* [Document passage]
Delia Balmer is rarely lost for words in true crime drama Until I Kill You. The Canadian-Australian nurse with the continent-wandering accent knows her mind and speaks it, often to the discomfort of people around her.
In one scene of the four-parter though, Balmer is silenced and not by fear: she’s just come from a mental health assessment designed to judge whether she should be compelled, as her ex-boyfriend, rapist and attempted murderer John Sweeney has requested, to give in-person evidence against him instead of a video statement. During the assessment, Balmer is brittle and recalcitrant. She complies, but with resentment and sarcasm. As played by Anna Maxwell-Martin (Ludwig, Motherland) whose performance was based on interviews between Balmer and Until I Kill You writer Nick Stevens, the impression that she makes here and elsewhere doesn’t endear her.
Balmer expects no help from the psychiatrist, and so is stunned when he recognises her intense suffering. Instead of following some of his police colleagues’ suit and taking Delia’s hostility as evidence of her unreliable and tricky character, the psychiatrist rules that under no circumstances should she be compelled to attend court at the behest of the man who raped, savagely beat and stabbed her. 15 years after it had released Sweeney on bail, thereby enabling the attempted murder Balmer had warned would happen, the law finally protected her.

* [Work order 1] Translate this sentence from the passage on the drama Until I Kill You into Spanish: "She complies, but with resentment and sarcasm."
* [Work order 2] From the passage about Delia Balmer and Until I Kill You, return the wording starting with "Delia Balmer is" and going on through "doesn’t endear her.".
* [Work order 3] Carry the piece on Delia Balmer and the drama Until I Kill You further, picking up after its final sentence.

* [Data listing]
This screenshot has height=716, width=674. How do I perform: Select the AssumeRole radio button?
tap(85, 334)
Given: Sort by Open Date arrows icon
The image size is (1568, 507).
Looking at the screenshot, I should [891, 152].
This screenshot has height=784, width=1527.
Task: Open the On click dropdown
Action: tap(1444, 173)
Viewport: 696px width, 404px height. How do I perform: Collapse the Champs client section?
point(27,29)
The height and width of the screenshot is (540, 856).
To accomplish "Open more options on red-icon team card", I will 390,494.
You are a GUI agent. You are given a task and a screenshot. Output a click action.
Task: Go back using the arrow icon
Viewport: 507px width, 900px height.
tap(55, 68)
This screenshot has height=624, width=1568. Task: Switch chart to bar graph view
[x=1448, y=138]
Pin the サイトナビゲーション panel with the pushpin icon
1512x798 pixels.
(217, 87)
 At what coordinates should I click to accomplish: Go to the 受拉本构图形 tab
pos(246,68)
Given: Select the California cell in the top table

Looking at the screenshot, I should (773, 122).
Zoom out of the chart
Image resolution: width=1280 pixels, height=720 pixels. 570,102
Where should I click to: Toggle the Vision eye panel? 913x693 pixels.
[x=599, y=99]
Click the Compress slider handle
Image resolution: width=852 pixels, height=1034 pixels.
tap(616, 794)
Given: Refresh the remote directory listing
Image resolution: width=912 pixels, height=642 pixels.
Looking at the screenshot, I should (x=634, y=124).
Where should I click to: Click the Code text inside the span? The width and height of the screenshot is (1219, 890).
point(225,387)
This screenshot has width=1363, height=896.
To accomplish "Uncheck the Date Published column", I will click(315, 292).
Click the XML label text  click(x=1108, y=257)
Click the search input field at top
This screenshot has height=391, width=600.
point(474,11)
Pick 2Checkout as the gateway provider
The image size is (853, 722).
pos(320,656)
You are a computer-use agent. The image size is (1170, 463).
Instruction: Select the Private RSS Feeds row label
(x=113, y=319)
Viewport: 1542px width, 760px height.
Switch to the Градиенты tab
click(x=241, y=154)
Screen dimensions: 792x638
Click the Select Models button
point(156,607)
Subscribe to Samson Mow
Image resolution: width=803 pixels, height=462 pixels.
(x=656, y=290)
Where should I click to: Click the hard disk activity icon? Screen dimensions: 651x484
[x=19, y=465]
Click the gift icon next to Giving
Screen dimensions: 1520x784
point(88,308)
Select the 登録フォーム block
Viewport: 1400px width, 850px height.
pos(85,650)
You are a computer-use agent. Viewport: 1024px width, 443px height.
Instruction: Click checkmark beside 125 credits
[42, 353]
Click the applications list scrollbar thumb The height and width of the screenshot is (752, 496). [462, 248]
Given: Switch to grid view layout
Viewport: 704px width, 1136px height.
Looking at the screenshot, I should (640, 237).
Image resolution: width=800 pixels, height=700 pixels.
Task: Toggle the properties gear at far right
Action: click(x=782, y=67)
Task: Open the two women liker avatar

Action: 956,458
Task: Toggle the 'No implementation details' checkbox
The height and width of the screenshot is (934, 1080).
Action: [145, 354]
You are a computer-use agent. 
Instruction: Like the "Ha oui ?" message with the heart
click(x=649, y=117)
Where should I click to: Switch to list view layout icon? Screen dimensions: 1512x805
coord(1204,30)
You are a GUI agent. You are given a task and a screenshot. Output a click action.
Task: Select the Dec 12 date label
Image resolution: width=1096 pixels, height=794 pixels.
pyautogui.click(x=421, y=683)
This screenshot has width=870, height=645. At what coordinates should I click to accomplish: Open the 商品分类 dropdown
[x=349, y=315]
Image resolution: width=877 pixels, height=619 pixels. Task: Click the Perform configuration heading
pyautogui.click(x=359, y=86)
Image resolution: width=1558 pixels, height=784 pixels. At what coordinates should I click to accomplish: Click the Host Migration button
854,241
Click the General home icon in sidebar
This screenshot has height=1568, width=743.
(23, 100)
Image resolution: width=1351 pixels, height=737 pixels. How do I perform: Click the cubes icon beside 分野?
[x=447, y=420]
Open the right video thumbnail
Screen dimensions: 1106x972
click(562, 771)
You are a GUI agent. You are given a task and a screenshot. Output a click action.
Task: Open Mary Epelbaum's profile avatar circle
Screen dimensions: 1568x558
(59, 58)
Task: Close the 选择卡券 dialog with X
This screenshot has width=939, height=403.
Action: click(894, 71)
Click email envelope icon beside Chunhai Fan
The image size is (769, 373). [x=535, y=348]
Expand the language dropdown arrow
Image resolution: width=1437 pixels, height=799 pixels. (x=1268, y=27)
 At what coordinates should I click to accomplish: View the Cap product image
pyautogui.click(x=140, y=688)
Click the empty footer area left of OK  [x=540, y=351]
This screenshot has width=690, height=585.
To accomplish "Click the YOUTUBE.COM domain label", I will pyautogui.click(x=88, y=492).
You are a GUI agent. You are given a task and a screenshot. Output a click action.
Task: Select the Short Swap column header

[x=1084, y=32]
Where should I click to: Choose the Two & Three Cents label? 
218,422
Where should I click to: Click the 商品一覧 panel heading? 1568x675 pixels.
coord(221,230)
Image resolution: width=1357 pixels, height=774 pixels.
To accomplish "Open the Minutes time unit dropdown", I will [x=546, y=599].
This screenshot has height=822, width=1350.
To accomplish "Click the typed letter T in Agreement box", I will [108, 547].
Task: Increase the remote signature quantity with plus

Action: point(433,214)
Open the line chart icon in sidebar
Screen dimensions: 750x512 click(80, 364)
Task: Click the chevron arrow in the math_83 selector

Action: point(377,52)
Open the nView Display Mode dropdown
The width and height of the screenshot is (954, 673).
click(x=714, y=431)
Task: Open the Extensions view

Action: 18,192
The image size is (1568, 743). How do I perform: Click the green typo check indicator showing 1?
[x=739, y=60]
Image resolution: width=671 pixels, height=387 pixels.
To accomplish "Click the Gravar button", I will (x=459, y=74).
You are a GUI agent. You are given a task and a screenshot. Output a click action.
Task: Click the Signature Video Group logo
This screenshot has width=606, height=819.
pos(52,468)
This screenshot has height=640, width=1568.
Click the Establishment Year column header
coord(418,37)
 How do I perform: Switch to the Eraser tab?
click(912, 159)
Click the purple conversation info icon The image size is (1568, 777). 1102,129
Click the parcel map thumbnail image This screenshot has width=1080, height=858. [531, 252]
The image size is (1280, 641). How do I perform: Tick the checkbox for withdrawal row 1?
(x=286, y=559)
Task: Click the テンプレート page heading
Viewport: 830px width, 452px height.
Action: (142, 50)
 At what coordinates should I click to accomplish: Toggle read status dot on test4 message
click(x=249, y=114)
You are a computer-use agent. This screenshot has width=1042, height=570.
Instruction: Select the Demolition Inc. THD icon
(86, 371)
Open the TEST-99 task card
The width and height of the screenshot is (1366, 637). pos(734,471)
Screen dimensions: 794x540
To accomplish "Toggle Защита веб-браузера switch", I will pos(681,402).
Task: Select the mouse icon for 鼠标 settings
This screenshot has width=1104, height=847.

* [Answer section 1] Cumple, pero con resentimiento y sarcasmo.

* [Answer section 2]
Delia Balmer is rarely lost for words in true crime drama Until I Kill You. The Canadian-Australian nurse with the continent-wandering accent knows her mind and speaks it, often to the discomfort of people around her.
In one scene of the four-parter though, Balmer is silenced and not by fear: she’s just come from a mental health assessment designed to judge whether she should be compelled, as her ex-boyfriend, rapist and attempted murderer John Sweeney has requested, to give in-person evidence against him instead of a video statement. During the assessment, Balmer is brittle and recalcitrant. She complies, but with resentment and sarcasm. As played by Anna Maxwell-Martin (Ludwig, Motherland) whose performance was based on interviews between Balmer and Until I Kill You writer Nick Stevens, the impression that she makes here and elsewhere doesn’t endear her.

* [Answer section 3]
Sweeney, played by Endeavour and Vigil’s Shaun Evans, wanted Balmer to give in-person evidence because he sadistically enjoyed her distress on the stand and knew that it would work in his favour. Balmer’s rage and exasperation was unlikely to charm a jury. Her forthrightness and the matter-of-fact approach to the human body gained through her nursing expertise, were off-puttingly blunt. Her alcohol-quelled anxiety at a previous trial made her unpredictable. She was the very thing women of her generation weren’t socialised to be – loud, angry, direct, voicing her distress, and devoting no energy to making other people feel at ease.
Balmer might well have been stunned by the law finally listening to her. As the drama tells it, she was ignored, patronised, fobbed off, asked imbecilic questions (‘if your mind had shut down while you were tied to the bed and raped, how do you know that you didn’t consent?’), and forced to act against her will by the police. Years before Sweeney was charged with the 1990 murder of Melissa Halstead in Amsterdam, Balmer relayed his confession and offered the police Sweeney’s crime-referencing drawings as evidence. The drawings weren’t filed and nothing happened over for a decade, during which time Sweeney killed another of his girlfriends Paula Fields.
If Delia had presented as a different kind of victim, would she have been more believed, asks Until I Kill You. She was already educated, employed, articulate and not a criminal, thereby ticking some of the many boxes required for a so-called ‘perfect victim’, but if she’d been a less confrontational woman, who was easier to get along with, and less filled with rage, would she have been listened to more?
That’s the twisted paradox presented by Nick Stevens and director Julia Ford’s drama: the more a victim is shaped by suffering, the less sympathy they get. Because Delia Balmer’s response to the pain she suffered at the hands of John Sweeney was anger and protest instead of passivity and gratitude, she was viewed as part of the problem. She drank to self-medicate, which made her seem unreliable. The righteous rage that arose as a result of how badly she was treated led to more bad treatment. Illogically that’s the Catch-22 Balmer and others like her are trapped by: the more traumatised they are by their experiences, they harder they find it to prove and get justice for those very experiences.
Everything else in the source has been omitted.